Precise transit timing variations have the potential to yield measurement of the masses of the outer two planets. To estimate the TTV amplitudes, we assumed no other planets interact dynamically with the three we observe and used TTV2Fast2Furious53 (Hadden 2019; see Hadden et al. 2019). We estimated TTV amplitudes (measured peak to zero) of 2 minutes for TOI 451 c and d using our variable-eccentricity fit, or 30 s for c, and 1 minute for d for our e = 0 fit. The periodicity is about 75 days. At present, CHEOPS (Broeg et al. 2013) is the photometric facility that can provide the highest-precision photometry for this system. Due to its Sun-synchronous orbit, CHEOPS can monitor TOI 451 with at least 50% observation efficiency for approximately one month every year. We used the equations of Price & Rogers (2014) to estimate the uncertainty on the midtransit time achievable with CHEOPS for TOI 451 c and d from their respective ingress and total transit durations. We assumed an exposure time of 30 s. We estimated the precision in the midtransit to be 2 and 1.6 minutes per transit for TOI 451 c and d, respectively. For the variable-eccentricity fit results, TTV measurements for these two planets may thus be within reach.

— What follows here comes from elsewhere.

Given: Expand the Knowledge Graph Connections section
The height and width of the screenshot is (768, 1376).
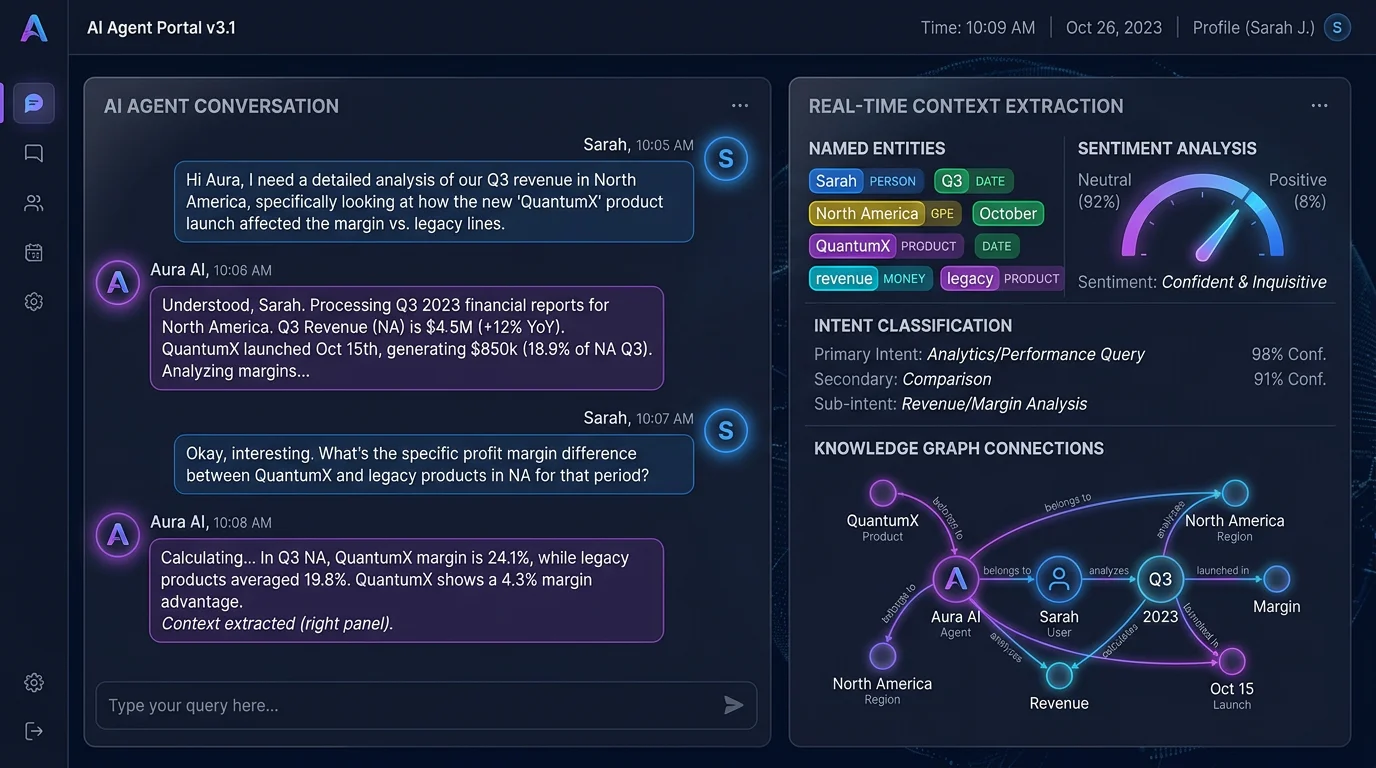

Using the system parameters reported in this paper and the estimated planet masses listed above, along with the estimated uncertainties on all parameters, we estimated the Transmission Spectroscopy Metric (TSM; Kempton et al. 2018) for the three TOI 451 planets. The S/N scales linearly with TSM for stars with J > 9 (J = 9.6 mag for TOI 451), with a scale factor of around 1.2. For planets b, c, and d, we find TSM  = 36 ± 22, 59 ± 35, and 98 ± 57, respectively. These fairly large uncertainties result from the as-yet unknown planet masses, but even accounting for the likely distribution of masses, we find 95.4% (2 σ) lower limits of TSM  > 14, 26, and 44, respectively. Planet d is likely to be among the best known planets in its class for transmission spectroscopy (see Table 11; Guo et al. 2020).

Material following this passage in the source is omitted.